EXERCISE GOAL
Your reply should contain nothing except the lines from the one with "Click the Microsoft Access Database icon" through the end of the listing below, reproduced exactly and stripped of pictures.
** DATASET EXCERPTS follows **
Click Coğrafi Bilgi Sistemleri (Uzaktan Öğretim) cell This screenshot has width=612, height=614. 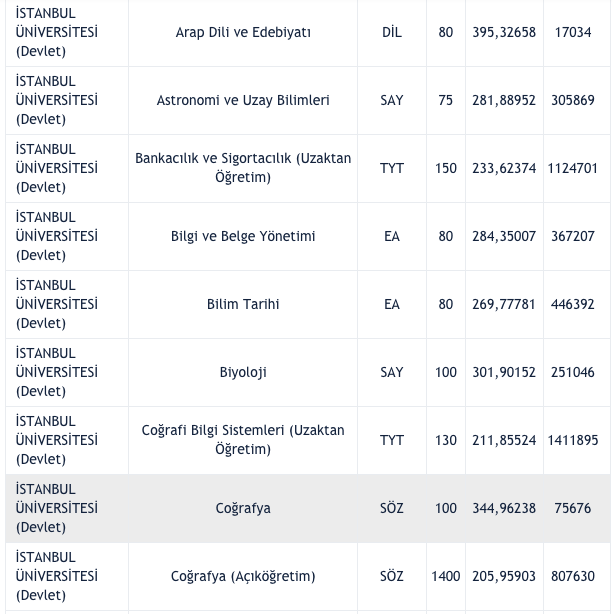pyautogui.click(x=243, y=440)
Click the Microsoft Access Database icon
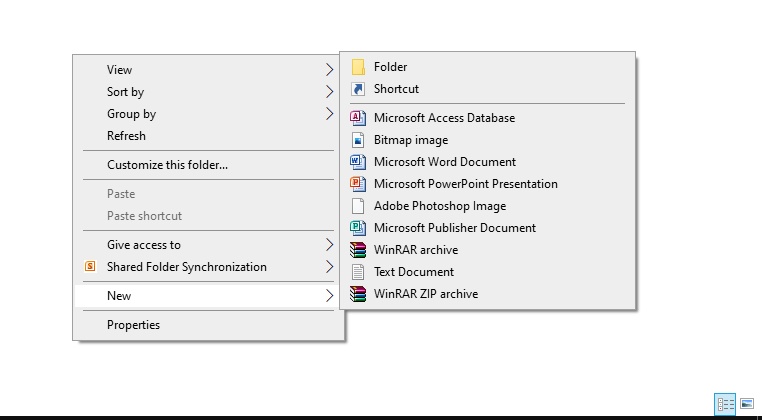The width and height of the screenshot is (762, 420). click(358, 118)
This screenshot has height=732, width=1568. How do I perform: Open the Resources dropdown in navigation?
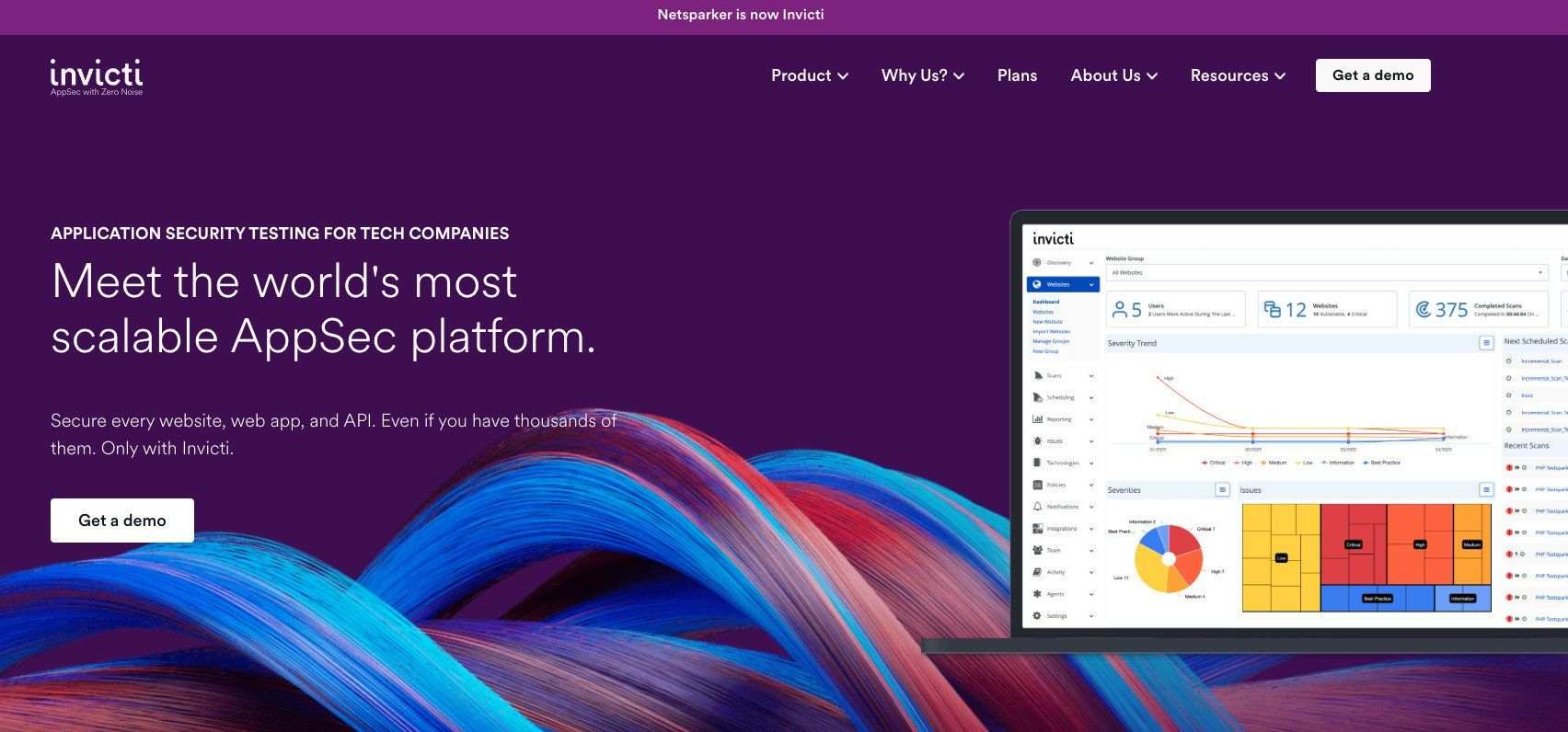(1237, 75)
** End of DATASET EXCERPTS **
RESPONSE BELOW
Click the Microsoft Access Database icon
The width and height of the screenshot is (762, 420). click(358, 118)
This screenshot has height=732, width=1568. How do I perform: Open the Resources dropdown in navigation?
(1237, 75)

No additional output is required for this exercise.